● Try it:
Could you transcribe the entries below exactly, starting at the line that contains "Select the 全部 category tab" and stopping at the last line, without any pictures?

● Source data:

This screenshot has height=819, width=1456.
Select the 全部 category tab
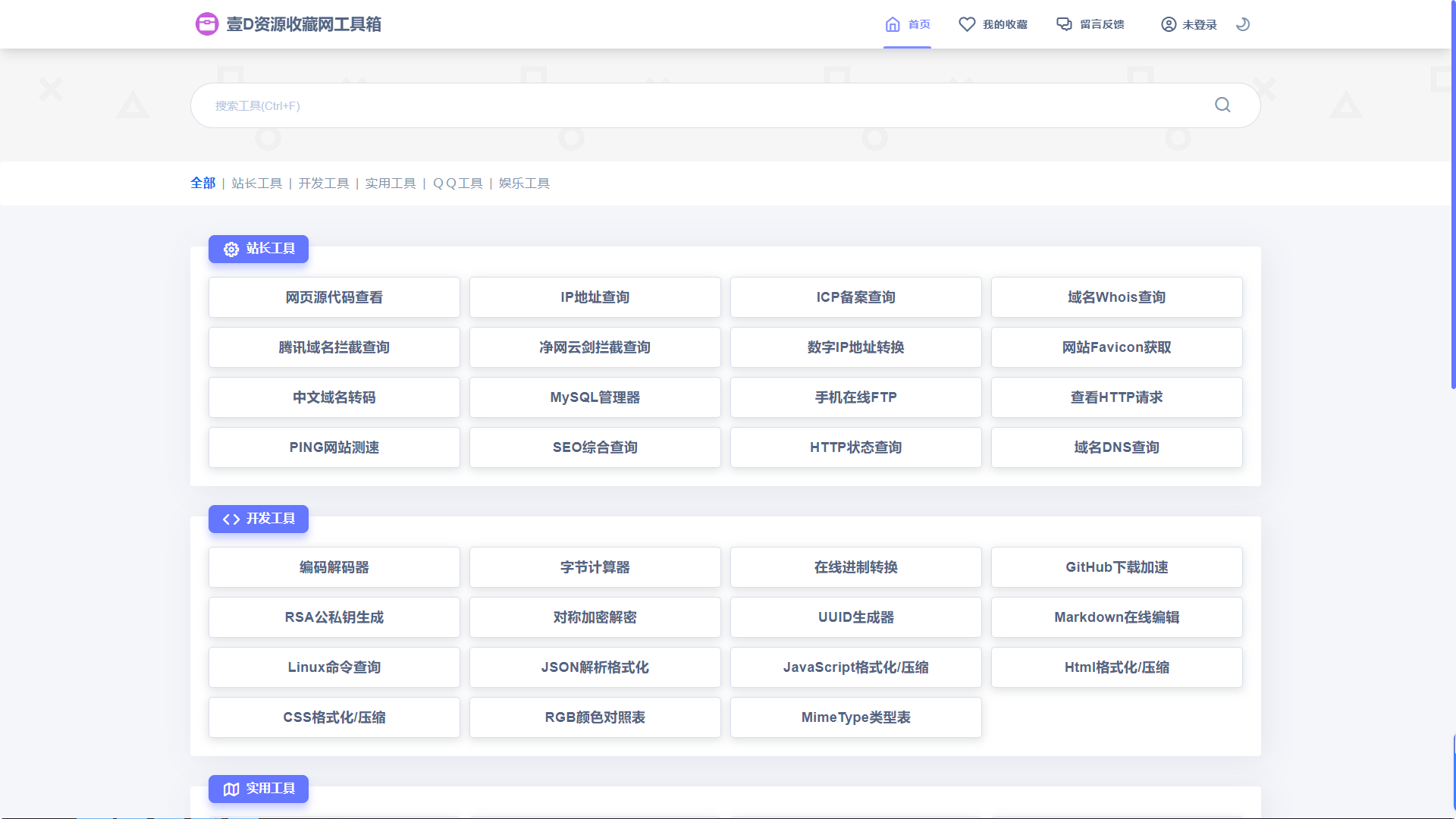pyautogui.click(x=202, y=183)
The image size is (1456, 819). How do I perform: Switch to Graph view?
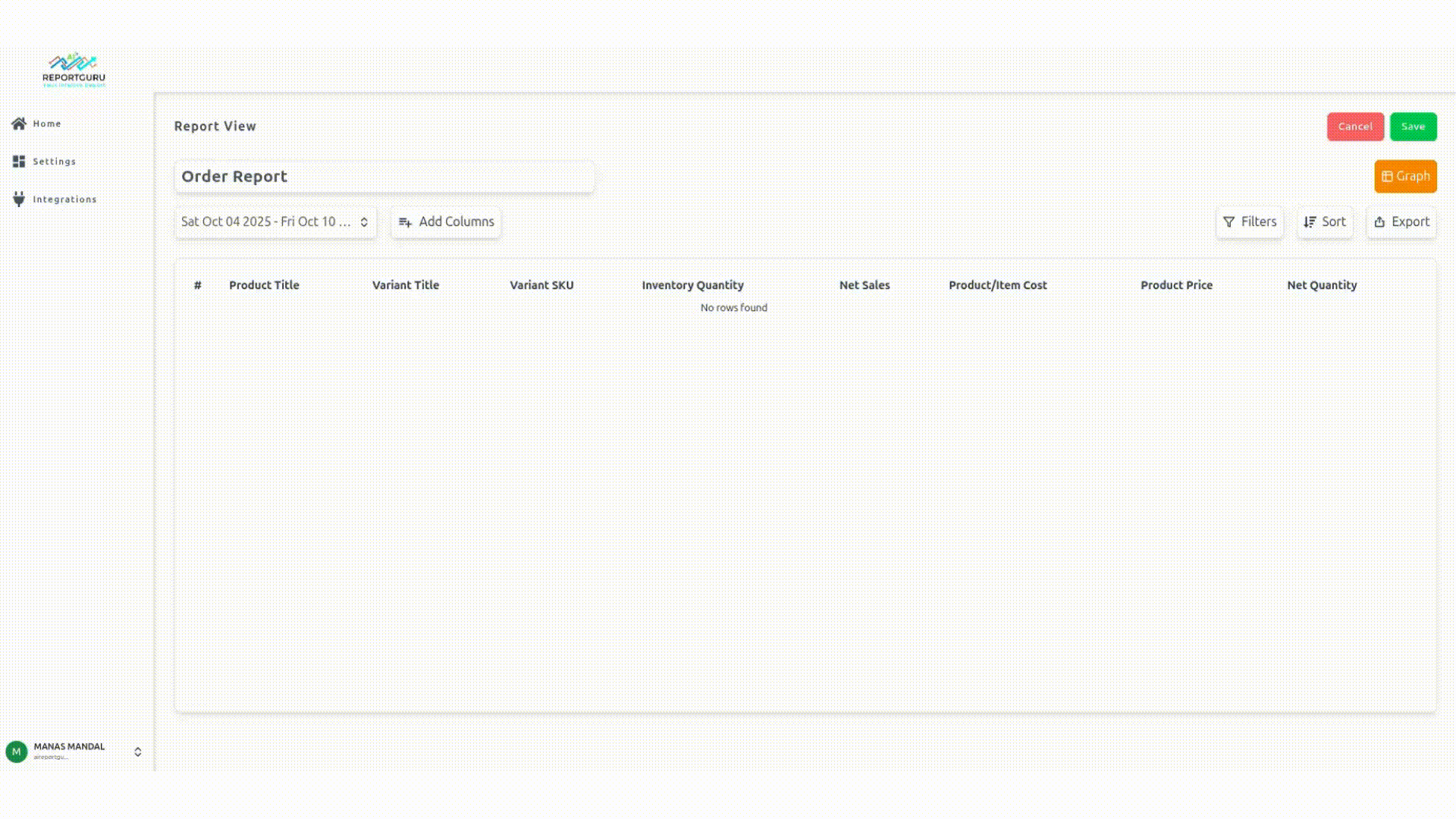(1405, 176)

● Answer section:
Select the 全部 category tab
pyautogui.click(x=202, y=183)
The image size is (1456, 819). How do I perform: Switch to Graph view?
(1405, 176)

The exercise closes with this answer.